• Records for the exercise:

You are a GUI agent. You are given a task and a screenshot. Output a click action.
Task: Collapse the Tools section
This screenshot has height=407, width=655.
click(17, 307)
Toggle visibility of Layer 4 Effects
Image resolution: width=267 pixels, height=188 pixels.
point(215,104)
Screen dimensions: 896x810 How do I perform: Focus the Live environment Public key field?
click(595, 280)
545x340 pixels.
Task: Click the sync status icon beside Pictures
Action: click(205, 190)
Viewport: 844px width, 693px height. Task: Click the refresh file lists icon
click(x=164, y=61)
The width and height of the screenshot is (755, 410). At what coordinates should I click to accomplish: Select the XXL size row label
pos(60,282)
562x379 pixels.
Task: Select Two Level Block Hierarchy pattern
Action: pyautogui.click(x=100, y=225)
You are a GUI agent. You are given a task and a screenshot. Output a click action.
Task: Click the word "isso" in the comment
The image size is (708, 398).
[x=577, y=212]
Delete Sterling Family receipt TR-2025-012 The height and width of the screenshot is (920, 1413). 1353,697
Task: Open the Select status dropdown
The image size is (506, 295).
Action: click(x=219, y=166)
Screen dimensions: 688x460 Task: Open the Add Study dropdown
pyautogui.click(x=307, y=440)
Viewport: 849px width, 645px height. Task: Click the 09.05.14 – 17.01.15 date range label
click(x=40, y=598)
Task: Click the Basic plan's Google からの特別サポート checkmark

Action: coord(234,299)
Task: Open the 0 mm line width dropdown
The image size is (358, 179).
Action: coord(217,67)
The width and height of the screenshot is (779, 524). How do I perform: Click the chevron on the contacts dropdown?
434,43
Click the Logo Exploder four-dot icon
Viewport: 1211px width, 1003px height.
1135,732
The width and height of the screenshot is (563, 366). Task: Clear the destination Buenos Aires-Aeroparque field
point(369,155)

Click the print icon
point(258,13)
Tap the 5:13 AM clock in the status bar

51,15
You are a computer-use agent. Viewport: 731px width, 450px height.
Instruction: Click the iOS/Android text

• What needs to be done: Repeat the listing exactly, leaving nothing out.

• Answer to this task:
You are a GUI agent. You are given a task and a screenshot. Output a click action.
Task: Collapse the Tools section
This screenshot has height=407, width=655.
click(17, 307)
Toggle visibility of Layer 4 Effects
Image resolution: width=267 pixels, height=188 pixels.
point(215,104)
Screen dimensions: 896x810 How do I perform: Focus the Live environment Public key field?
click(595, 280)
545x340 pixels.
Task: Click the sync status icon beside Pictures
Action: click(205, 190)
Viewport: 844px width, 693px height. Task: Click the refresh file lists icon
click(x=164, y=61)
The width and height of the screenshot is (755, 410). At what coordinates should I click to accomplish: Select the XXL size row label
pos(60,282)
562x379 pixels.
Task: Select Two Level Block Hierarchy pattern
Action: pyautogui.click(x=100, y=225)
You are a GUI agent. You are given a task and a screenshot. Output a click action.
Task: Click the word "isso" in the comment
The image size is (708, 398).
[x=577, y=212]
Delete Sterling Family receipt TR-2025-012 The height and width of the screenshot is (920, 1413). 1353,697
Task: Open the Select status dropdown
The image size is (506, 295).
Action: click(x=219, y=166)
Screen dimensions: 688x460 Task: Open the Add Study dropdown
pyautogui.click(x=307, y=440)
Viewport: 849px width, 645px height. Task: Click the 09.05.14 – 17.01.15 date range label
click(x=40, y=598)
Task: Click the Basic plan's Google からの特別サポート checkmark

Action: coord(234,299)
Task: Open the 0 mm line width dropdown
The image size is (358, 179).
Action: coord(217,67)
The width and height of the screenshot is (779, 524). How do I perform: Click the chevron on the contacts dropdown?
434,43
Click the Logo Exploder four-dot icon
Viewport: 1211px width, 1003px height.
1135,732
The width and height of the screenshot is (563, 366). Task: Clear the destination Buenos Aires-Aeroparque field
point(369,155)

Click the print icon
point(258,13)
Tap the 5:13 AM clock in the status bar

51,15
You are a computer-use agent. Viewport: 731px width, 450px height.
Instruction: Click the iOS/Android text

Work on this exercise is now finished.